I would be one of the first to say that places like Disney should be able to pay more, but the majority of the low paying jobs are unskilled, simple task (if you don't count the nasty tourists) jobs and if you take just a moment to do the math, know the matching fund laws and multiply even $1.00 per hour by the total number of hours that are paid out, it would floor most people. Just as a ballpark thought, think about this. ALL HYPOTHETICAL: 40,000 employee's working an average of 20 hours per week will equal $41,600,000.00 per year if raised by only $1.00 per hour. :eek:
 

Tiggerrules

Member
Thus far I have not seen anyone else's info, but it made me wonder - Would I know if someone else could see mine? Would I be missing info like others are or would everything look fine to meanwhile someone else somewhere is checking out my vacation plans rather than their own? I must say I am very glad that I did not put a credit card on there.

More than likely you would have no idea if someone else pulled up your profile.
 

flynnibus

Premium Member
I agree on most of what you have stated. although I would not lump all those reasons into a negative light(regulations,salary standards etc.)

Well - I don't look at them as negatives per say - but we must accept we are not equals when it comes to globalization. People take the simple road and act like it's about moving jobs for greed or they simply don't want to build locally. Many times its cost.. many times it's simply not available. There is a bit of a snowball effect where you need a critical mass of services to do certain things as well.

If the gas station down the street were 2-3x the cost as the gas station in the next town over. Are you greedy for going to the next town for gas?

We cannot force other countries to be on the same playing field as us nor should we. But giving special consideration to companies that exclusively use American labor would be a nice start.
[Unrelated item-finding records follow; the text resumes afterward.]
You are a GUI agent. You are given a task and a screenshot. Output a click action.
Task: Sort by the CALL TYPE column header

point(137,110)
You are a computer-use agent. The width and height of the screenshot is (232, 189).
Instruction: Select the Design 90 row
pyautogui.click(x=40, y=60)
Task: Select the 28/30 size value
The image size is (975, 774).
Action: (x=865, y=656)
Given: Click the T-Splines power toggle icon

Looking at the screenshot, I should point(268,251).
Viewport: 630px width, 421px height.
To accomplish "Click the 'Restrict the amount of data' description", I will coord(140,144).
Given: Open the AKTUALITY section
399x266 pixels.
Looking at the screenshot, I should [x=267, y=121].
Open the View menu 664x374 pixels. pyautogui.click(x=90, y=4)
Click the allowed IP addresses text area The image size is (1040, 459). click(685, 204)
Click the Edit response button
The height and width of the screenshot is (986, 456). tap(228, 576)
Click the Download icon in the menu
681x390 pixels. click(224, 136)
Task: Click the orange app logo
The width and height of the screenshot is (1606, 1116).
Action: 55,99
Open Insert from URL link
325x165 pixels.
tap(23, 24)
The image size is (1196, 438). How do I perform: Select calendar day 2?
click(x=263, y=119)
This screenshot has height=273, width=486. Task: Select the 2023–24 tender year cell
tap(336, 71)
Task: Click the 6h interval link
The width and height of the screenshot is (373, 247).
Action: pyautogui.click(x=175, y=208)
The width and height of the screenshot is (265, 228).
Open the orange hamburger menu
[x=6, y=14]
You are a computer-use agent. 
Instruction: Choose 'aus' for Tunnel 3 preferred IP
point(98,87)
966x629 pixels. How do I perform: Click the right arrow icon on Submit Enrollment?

And basically we are only talking China, India and a few other Asian countries, which themselves are evolving.

I can agree in theory to giving some perks to companies who make an effort - but I think its difficult to do in practice. Just look at the 'minority owned' preferences in government contracting and look at just how effective that really is... people just game the system.

The problem is that we are trying to fight a labor war with a huge population of people that are mirror images to ourselves 60-70 years ago. The new middle class and prosperity of post WWII is what made us great..we worked hard and expected a nice modest living. That is not true today we want more than we deserve and are not willing to fight for what we have.

People don't want to work hard - the explosion of the white collar job market has made blue collar jobs less socially desirable and everyone wants the quick buck. If they fail, they are looking for the hand-out to pick them up. The generations that grew up through the 30s and 40s learned the value of things and were willing to do just about anything to make things better.

Think about the 30s... company towns.. people moving cross country JUST to work in a construction project. Now.. people turn their nose up at such things.

The decline of blue collar work and work ethic is undercutting the country. Everyone hates that so many labor markets are dominated by immigrants... its because they are willing to work (the hunger) while many native citizens are not.